Breaking Down “Competitor-Based Pricing”
It’s a pricing strategy where you set your prices using your competitors’ (or the “market”) prices as a base and then add a premium that reflects how you think your product’s value exceeds or falls short of the base product. If you’re selling chocolate chip cookies with 5 chocolate chips in them whereas your competitor’s only has 4, you add a small premium to your price that will reflect the marginal value of an additional chocolate chip - this premium is typically value-based (and that’s great!), but the base price is not reflective of your customer’s value perception.
Here are 3 reasons you should think twice before using a competitor-based pricing strategy.
1. Your Competitors Are Wrong
Studies have found that just 8-15% of all businesses use best-practice pricing strategies; that is, value-based pricing methods that set prices on basis of the customer’s willingness-to-pay. If you manage to find a company selling a product identical to your own using a value-based pricing strategy - that’s great! But this is unlikely.
Bottom line is that your competitors’ prices are probably incorrect, or not applicable to your product as most products have, at least slightly, different attributes. Thus, by pegging your price to theirs you will end up setting your own price inaccurately. This will result in sub-par sales and unrealized profits.
2. You Don’t Know Who Your Competitors Are
No matter who your customers are, their money will be scarce, and ultimately they face a trade-off between your product and an alternative. If you’re selling $2 bags of cookies, this alternative could be the cookies of a rival cookie brand - but it could also be a Coke, a can of Pringles or even a bus ticket. It would be impossible to compare your prices against all the alternatives your customer is considering, both because there are so many and because these alternatives differ between each customer. By pegging your price to your direct competitors, you completely disregard the broad competition for your product and you may be in for an unpleasant surprise.
3. Price Wars Are Costly
Competition-based pricing is also known as strategic pricing. Whenever your competitor changes its price you react with a similar price adjustment. In other words, you’re behaving strategically and counteracting the effect of your competitor’s adjustment. Consequently, your competitor will start anticipating this move and take it into account when adjusting prices. You’re effectively stealing a chunk of their sales and so your competitor will lower its prices to get it back. Pursuing your competitor-based pricing strategy, you lower your prices accordingly and your competitor then lowers its prices again - and so on, and so on. Ultimately, this will get you an almost non-existing profit-margin or even losses if your competitor has lower costs than you.
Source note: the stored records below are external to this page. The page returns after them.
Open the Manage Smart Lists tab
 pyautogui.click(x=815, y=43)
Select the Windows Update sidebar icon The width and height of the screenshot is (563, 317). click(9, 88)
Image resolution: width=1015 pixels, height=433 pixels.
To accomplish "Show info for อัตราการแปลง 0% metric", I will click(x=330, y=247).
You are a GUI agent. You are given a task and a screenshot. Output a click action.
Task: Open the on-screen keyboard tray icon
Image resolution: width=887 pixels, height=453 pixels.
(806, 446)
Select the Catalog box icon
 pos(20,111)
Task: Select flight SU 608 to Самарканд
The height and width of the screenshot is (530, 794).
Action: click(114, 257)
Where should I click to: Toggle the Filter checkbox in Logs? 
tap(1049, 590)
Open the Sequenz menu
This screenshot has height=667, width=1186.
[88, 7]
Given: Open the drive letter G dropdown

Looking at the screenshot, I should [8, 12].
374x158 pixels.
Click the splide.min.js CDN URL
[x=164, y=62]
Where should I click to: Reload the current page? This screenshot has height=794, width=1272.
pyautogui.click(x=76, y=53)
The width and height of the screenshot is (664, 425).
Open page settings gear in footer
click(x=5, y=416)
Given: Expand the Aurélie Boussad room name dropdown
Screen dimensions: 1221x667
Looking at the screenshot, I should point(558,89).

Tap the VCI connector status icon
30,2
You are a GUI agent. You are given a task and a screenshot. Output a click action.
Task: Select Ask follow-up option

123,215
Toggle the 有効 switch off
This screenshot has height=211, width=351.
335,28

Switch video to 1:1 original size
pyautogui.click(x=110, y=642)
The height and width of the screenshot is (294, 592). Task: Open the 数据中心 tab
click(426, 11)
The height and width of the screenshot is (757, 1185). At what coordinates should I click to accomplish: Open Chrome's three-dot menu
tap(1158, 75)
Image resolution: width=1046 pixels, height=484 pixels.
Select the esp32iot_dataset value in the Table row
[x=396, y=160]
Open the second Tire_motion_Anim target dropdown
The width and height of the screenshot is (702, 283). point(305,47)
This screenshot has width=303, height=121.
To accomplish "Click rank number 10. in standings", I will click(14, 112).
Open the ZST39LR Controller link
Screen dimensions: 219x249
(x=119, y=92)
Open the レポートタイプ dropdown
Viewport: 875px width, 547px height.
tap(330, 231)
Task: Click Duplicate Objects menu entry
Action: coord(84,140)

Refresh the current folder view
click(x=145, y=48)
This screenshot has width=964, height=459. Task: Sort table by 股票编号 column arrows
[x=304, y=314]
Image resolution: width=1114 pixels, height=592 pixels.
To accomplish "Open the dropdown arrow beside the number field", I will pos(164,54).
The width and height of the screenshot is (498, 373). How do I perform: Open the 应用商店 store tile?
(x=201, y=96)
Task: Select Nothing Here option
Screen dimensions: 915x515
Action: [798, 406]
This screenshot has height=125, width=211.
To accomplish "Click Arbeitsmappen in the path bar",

Final Note: Big Companies Are Not Perfect
If you’re selling a product that is fairly similar to that of a big, market leading company, it might be tempting to use a competitor-based pricing strategy; surely, such a big company has its pricing right? Wrong! Big companies are, of course, market leaders for a reason, but it is certainly not always for their pricing strategy. We talk from experience here; don’t automatically assume they’re doing it right just because of their size.